I say that because several events of historical magnitude have failed to make any significant impact on the markets.
One is the Trump presidency and the obvious lack of momentum for its agenda. Another is the series of disappointing economic data, unemployment numbers included. There’s also been a 15-month low in Citi’s Economic Surprise Index.
And of course, we have had the London attacks and unrest in the Arab world with several countries cutting ties with Qatar. Stocks did not retreat. In fact, they reached all-time highs!
Want to know what doesn’t seem to matter to the stock market? Lower trading volumes, a negatively trending U.S. dollar, low interest rates and declining oil prices. Believe me, this list is not exhaustive.
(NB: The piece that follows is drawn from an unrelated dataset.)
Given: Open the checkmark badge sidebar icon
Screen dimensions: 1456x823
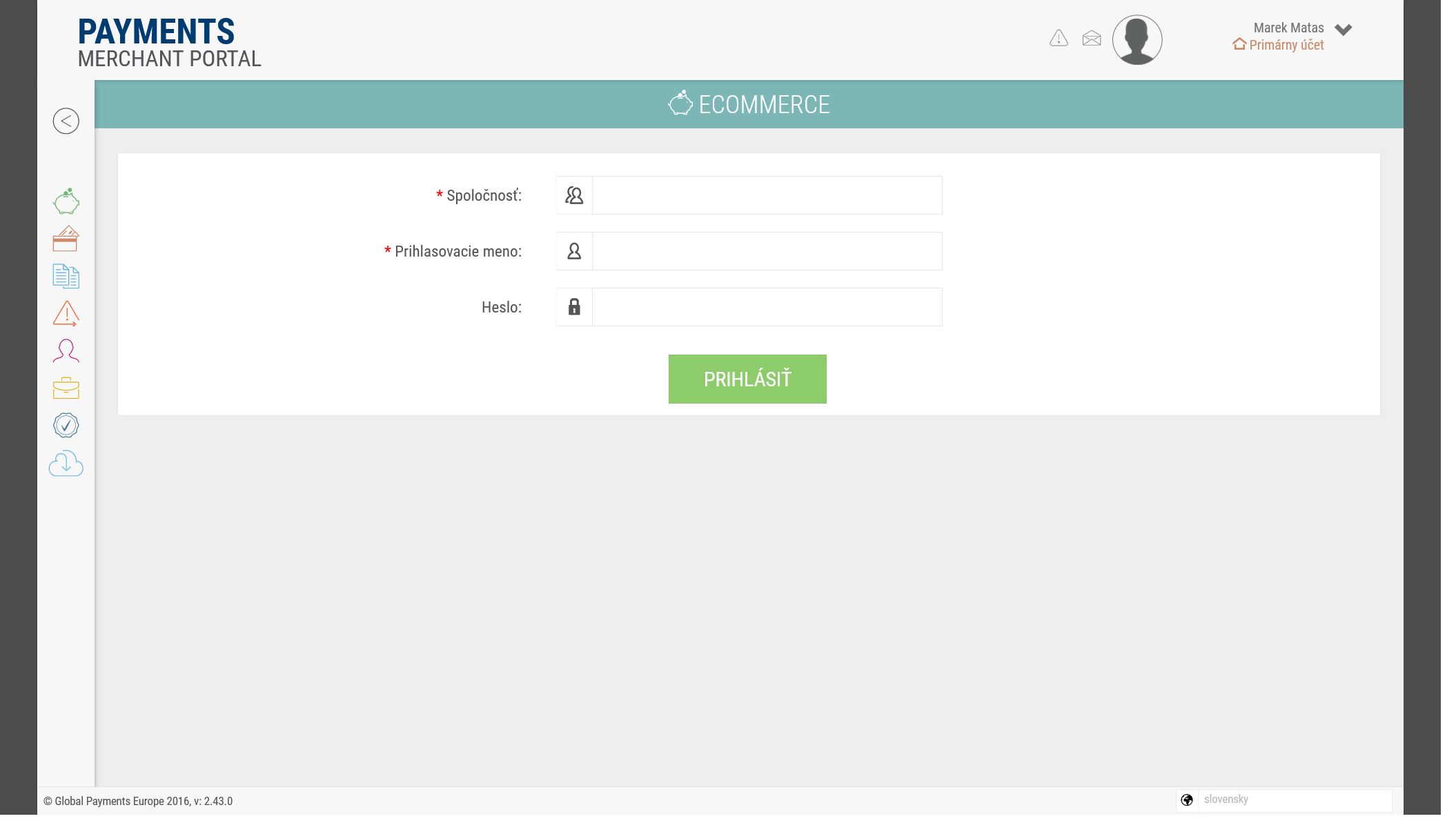Looking at the screenshot, I should (66, 425).

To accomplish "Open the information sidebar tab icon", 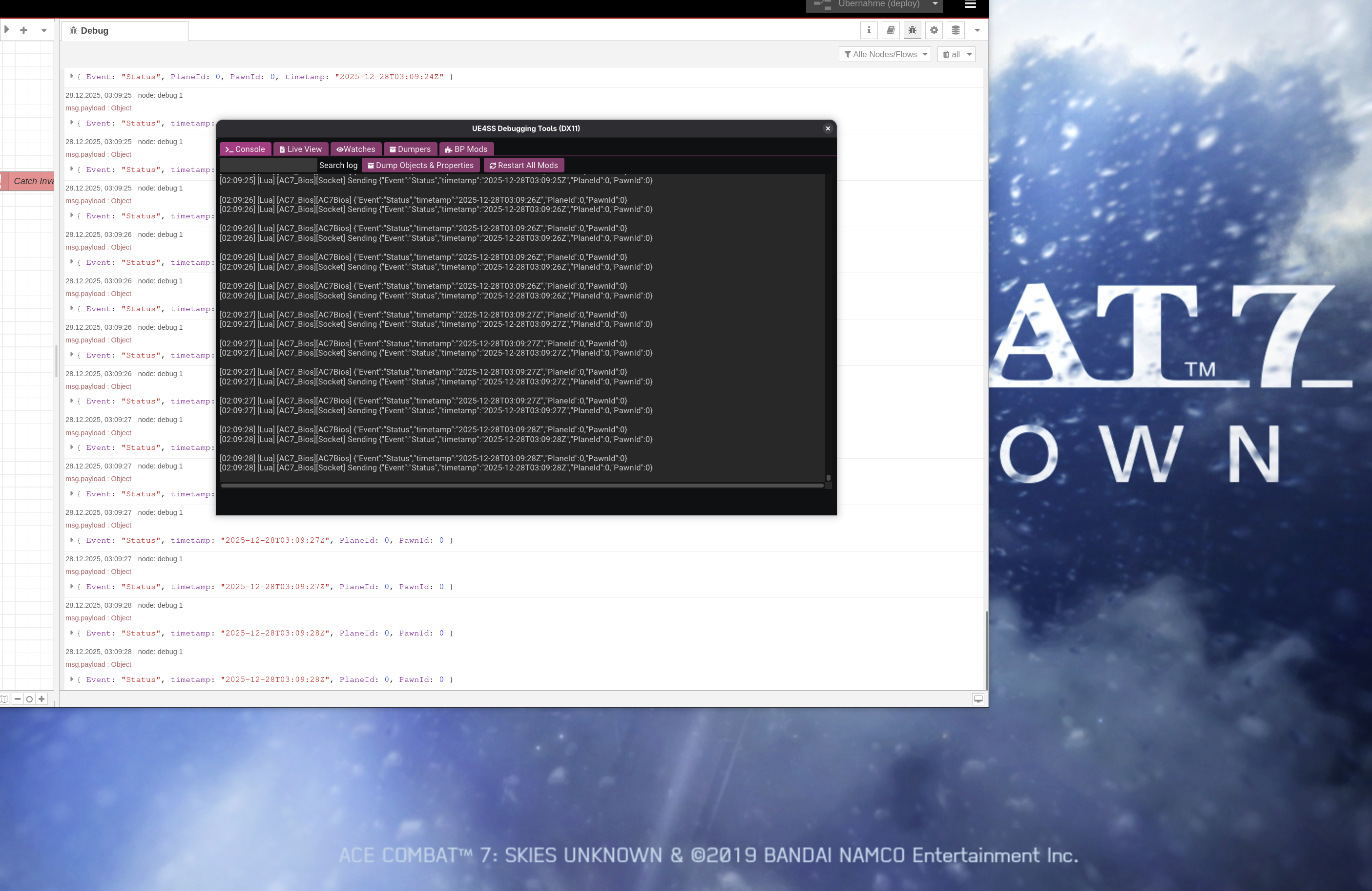I will click(869, 30).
The market’s failing to react to these events is perhaps a sign of the times. The prevalence of passive index investing, with its focus on price momentum, means that business fundamentals and events like those described above simply don’t matter to a stock’s price.
In other words, risk is being significantly underpriced. And when investors realize that through big market drops, perhaps then some of these issues will be of importance once again.
Only twice in history have stocks been more overpriced than they are right now – right before the Great Depression and just before the “dot com” bubble of 1999.
A final point – an analyst recently described stocks as somewhere between “tremendously and enormously” overpriced. So, a good option may be to have some cash on hand when the market adjusts. There will be deals to be had.